* **WHAT THIS TASK INVOLVES**: Which lines of the data contain the string "chevron"? Copy every one.

* **DATA TO USE**:
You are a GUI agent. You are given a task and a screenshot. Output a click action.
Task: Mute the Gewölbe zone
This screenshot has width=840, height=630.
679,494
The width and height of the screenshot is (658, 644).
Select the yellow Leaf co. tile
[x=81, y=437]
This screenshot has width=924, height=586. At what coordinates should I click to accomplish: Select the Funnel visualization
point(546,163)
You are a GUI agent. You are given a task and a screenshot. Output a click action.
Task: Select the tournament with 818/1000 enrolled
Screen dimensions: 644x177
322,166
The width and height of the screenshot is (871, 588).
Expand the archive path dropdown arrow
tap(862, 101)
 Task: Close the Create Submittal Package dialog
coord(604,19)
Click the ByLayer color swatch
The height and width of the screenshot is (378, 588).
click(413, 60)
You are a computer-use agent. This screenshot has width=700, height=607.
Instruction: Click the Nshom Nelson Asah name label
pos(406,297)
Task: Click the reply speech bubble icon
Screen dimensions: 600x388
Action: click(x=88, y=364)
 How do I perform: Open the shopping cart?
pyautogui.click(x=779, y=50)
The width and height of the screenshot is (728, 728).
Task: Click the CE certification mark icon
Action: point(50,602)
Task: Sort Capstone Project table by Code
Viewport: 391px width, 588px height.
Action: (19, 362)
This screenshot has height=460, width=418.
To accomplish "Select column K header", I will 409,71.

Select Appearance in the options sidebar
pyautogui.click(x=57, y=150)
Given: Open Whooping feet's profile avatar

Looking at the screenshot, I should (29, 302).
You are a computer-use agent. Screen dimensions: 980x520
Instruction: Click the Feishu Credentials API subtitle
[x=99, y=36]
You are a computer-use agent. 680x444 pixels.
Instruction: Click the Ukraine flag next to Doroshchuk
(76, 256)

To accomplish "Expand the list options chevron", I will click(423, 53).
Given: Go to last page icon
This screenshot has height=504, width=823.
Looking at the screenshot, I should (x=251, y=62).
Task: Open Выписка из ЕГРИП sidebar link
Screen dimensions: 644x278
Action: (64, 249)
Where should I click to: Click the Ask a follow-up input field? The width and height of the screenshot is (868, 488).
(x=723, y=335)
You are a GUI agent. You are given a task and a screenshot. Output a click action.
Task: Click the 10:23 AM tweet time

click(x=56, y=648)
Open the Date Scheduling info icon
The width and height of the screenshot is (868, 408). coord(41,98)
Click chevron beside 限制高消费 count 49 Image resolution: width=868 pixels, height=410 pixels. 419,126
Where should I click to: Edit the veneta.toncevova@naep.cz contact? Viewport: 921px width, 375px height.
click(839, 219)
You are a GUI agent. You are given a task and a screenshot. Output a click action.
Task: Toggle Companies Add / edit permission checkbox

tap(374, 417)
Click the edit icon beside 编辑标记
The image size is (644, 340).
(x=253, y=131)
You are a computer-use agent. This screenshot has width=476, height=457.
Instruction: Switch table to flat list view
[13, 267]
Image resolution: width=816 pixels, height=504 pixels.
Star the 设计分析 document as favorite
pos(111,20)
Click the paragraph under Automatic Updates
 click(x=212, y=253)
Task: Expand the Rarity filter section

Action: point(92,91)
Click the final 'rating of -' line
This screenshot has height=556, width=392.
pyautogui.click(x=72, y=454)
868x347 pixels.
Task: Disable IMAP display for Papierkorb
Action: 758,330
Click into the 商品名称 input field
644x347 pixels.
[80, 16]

* **EXERCISE RESULT**:
To accomplish "Expand the list options chevron", I will click(423, 53).
Click chevron beside 限制高消费 count 49 Image resolution: width=868 pixels, height=410 pixels. 419,126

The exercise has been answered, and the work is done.